● **Texte retenu**:
Dans les heures et les jours qui suivent, elle prend la pleine mesure de la situation. On lui annonce que les chances qu’elle puisse marcher de nouveau un jour se situent à moins de 1%. C’était le lendemain de sa fête; le 8 février.

Réadaptation

«Au début, je me disais que je ne pourrais jamais vivre sans mes jambes. Finalement, avec la réadaptation, c’est faisable»

– Camille René

Puis, la réadaptation a commencé. Elle s’est déroulée à Montréal, sur une période de trois mois environ.

La jeune femme de 23 ans a vite réalisé que bien des choses avaient changé dans son corps. «J’ai perdu l’usage de mes jambes, mais j’ai aussi plein d’autres conséquences. Comme je suis paralysée à partir du bas de la poitrine, ma façon de respirer est maintenant différente. Il me reste une seule rangée de muscles abdominaux fonctionnels. En conséquence, je ne peux pas me soulever ni me tenir assise sans être appuyée. J’en suis incapable. Ma vessie et mes intestins sont affectés. Je dois les vider aux trois ou quatre heures pour ne pas m’intoxiquer», énumère-t-elle.

«Au début, je me disais que je ne pourrais jamais vivre sans mes jambes. Finalement, avec la réadaptation, c’est faisable. J’ai fait de gros progrès.»

Le sport, cet exutoire

La jeune femme de 23 ans est sortie du centre de réadaptation le 12 avril. Peu de temps avant, elle avait accordé une entrevue à la télé au cours de laquelle elle avait mentionné chercher des projets auxquels s’accrocher.

«Sylvie Trudel, la conjointe d’Eric Van Den Eynde (entraîneur de cyclisme renommé) a été touchée par mon histoire. Elle m’a contactée par Facebook et m’a dit qu’elle aimait mon attitude. Elle m’a offert d’essayer le vélo à main», raconte Camille.

Une semaine après son retour à la maison, elle a fait son premier essai. Depuis, elle s’entraîne cinq fois par semaine. Elle a aussi la chance, depuis trois mois, de bénéficier des judicieux conseils de M. Van Den Eynde.

[Extrait d'un jeu de données]
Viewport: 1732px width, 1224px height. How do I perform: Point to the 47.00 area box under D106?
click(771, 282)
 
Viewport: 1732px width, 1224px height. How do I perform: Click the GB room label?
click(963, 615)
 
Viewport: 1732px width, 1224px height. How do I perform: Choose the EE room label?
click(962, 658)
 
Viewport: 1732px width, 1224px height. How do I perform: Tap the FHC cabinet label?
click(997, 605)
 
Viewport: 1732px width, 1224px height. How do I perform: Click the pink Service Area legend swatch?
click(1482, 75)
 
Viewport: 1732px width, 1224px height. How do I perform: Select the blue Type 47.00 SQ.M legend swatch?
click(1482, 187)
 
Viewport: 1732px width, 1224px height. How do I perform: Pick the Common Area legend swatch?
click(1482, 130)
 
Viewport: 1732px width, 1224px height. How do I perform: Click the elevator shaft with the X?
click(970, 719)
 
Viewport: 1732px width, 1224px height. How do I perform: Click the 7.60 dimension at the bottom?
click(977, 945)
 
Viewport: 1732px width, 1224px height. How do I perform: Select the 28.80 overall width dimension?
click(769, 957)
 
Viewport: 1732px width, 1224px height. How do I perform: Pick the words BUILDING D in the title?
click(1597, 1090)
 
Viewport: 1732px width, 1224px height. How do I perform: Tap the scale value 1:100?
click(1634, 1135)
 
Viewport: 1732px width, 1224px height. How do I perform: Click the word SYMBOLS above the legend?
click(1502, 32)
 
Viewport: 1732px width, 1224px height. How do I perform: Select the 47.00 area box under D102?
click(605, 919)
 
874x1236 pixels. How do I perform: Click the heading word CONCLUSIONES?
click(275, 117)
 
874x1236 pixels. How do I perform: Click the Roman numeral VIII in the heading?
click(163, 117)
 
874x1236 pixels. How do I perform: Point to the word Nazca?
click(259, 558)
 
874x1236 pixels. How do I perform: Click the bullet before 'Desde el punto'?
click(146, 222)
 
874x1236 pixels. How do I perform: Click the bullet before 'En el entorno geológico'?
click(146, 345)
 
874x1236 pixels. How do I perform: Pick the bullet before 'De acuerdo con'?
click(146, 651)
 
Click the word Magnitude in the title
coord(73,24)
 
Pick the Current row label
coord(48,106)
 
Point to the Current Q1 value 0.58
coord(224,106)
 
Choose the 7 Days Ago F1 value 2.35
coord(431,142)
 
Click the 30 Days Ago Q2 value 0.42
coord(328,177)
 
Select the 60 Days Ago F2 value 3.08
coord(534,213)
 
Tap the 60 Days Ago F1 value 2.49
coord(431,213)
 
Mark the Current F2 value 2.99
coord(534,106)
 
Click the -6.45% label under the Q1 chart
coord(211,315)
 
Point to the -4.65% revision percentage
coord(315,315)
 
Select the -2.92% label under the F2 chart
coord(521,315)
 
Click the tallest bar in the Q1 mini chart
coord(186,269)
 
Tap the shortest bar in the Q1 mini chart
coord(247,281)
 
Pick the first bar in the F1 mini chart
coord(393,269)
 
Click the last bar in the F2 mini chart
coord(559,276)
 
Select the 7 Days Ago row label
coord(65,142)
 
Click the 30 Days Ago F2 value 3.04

● **Travail demandé**: Rédigez la suite du récit sur la réadaptation de Camille René, en reprenant après sa dernière phrase.

● **Résultat de l'exercice**:
Ce sport est un excellent exutoire à ses yeux: «Ça tombe à un bon moment parce qu’en sortant du centre de réadaptation, j’avais peur. Je ne savais pas ce qui m’attendait, ni comment j’affronterais la suite des choses», confie celle qui s’adonne aussi au basketball, à la nage et à l’entraînement en salle.

Dernièrement, la jeune femme participait à une tranche de la Coupe du monde Paracyclisme Route à Baie-Comeau. C’était sa deuxième compétition de l’été après les Championnats canadiens Route tenus à Saguenay. Juste après, elle prenait part aux Championnats québécois de paracyclisme 2018 à Victoriaville.

La suite

Ces compétitions, elle les fait par plaisir, et parce que ça lui permet d’apprivoiser sa nouvelle condition. «Je vais continuer à m’entraîner dans les mois qui viennent. On verra l’été prochain si je continue», mentionne celle qui envisage aussi reprendre ses études.

«Je suis actuellement en année de transition. J’ai quelques deuils à faire. Avant l’accident, je voulais travailler en milieu carcéral. Je dois maintenant changer de branche. Je consulte un orienteur, d’ailleurs.»

D’ici à ce que tout se place, Camille demeure chez ses parents à Saint-Léonard-d’Aston. Elle y trouve un soutien inconditionnel qui lui fait du bien. «Je suis chanceuse: j’ai une bonne famille et de bons amis. Ça m’aide énormément dans ma réadaptation», conclut cette cadette d’une famille de quatre enfants.